Prince, that he's worth way more of a chance than the Ottawa Senators ever gave him.
Strome, that he's much closer to the talent the Isles picked fifth overall than a guy who can't find that talent on a consistent basis in the NHL.
And Quine, whose clock has less time left, but fewer games played than either of those two, to show he belongs here.
The Little Stories that Become Big Stories at Playoff Time
Like Michael Leboff mused in the "Fear and Loathing: Islanders playoff email therapy" exchange with Dan Saraceni:
I think putting Ryan Strome on a line with two guys who need to dig deep on every shift to be successful was a stroke of genius from Capuano and it has Strome playing well. They have my full, undivided attention every time they step on the ice. I'm falling deeply in love with this trio.

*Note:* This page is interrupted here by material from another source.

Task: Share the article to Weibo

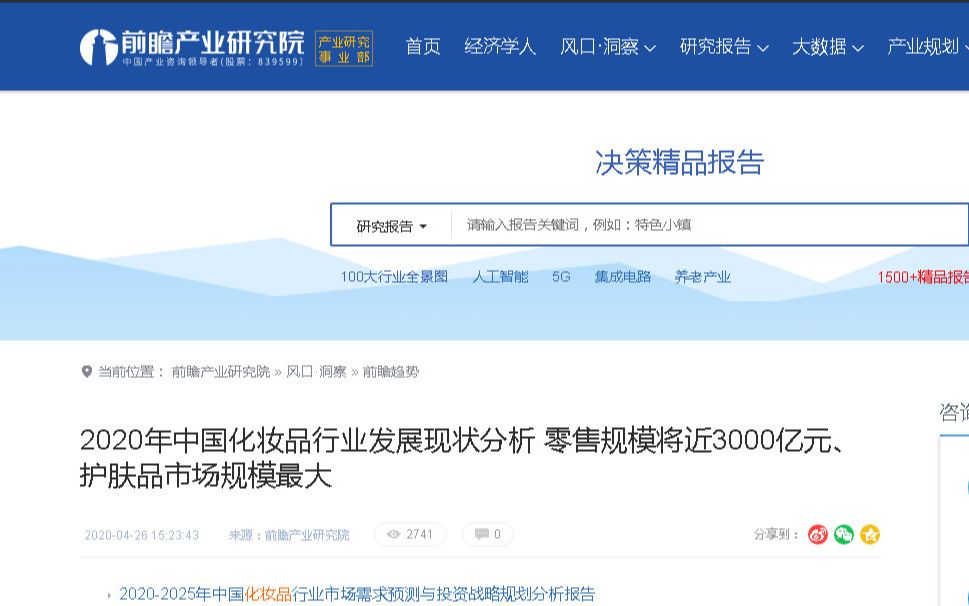Action: point(816,534)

Through three games (yes, just three games), it sure looks that way. Every opportunity they buzz with that child-like enthusiasm and abandon that playoff hockey is known for. It's not that Quine and Prince aren't talented, or are punching above their weight -- they arrived as talents, it's just the NHL is a really damn hard league to crack for all but the world's top 0.001 percent of talented hockey players.
Their energetic but disciplined work under the spotlight and the amplified importance of the playoffs seems contagious to Strome. Maybe it will even be contagious to the line they've shown up -- Bailey/Nelson/Kulemin -- as the series gets longer.
And maybe it translates into more league eyes on Quine, and a better opportunity in the years that follow. Who'd have imagined that one week ago?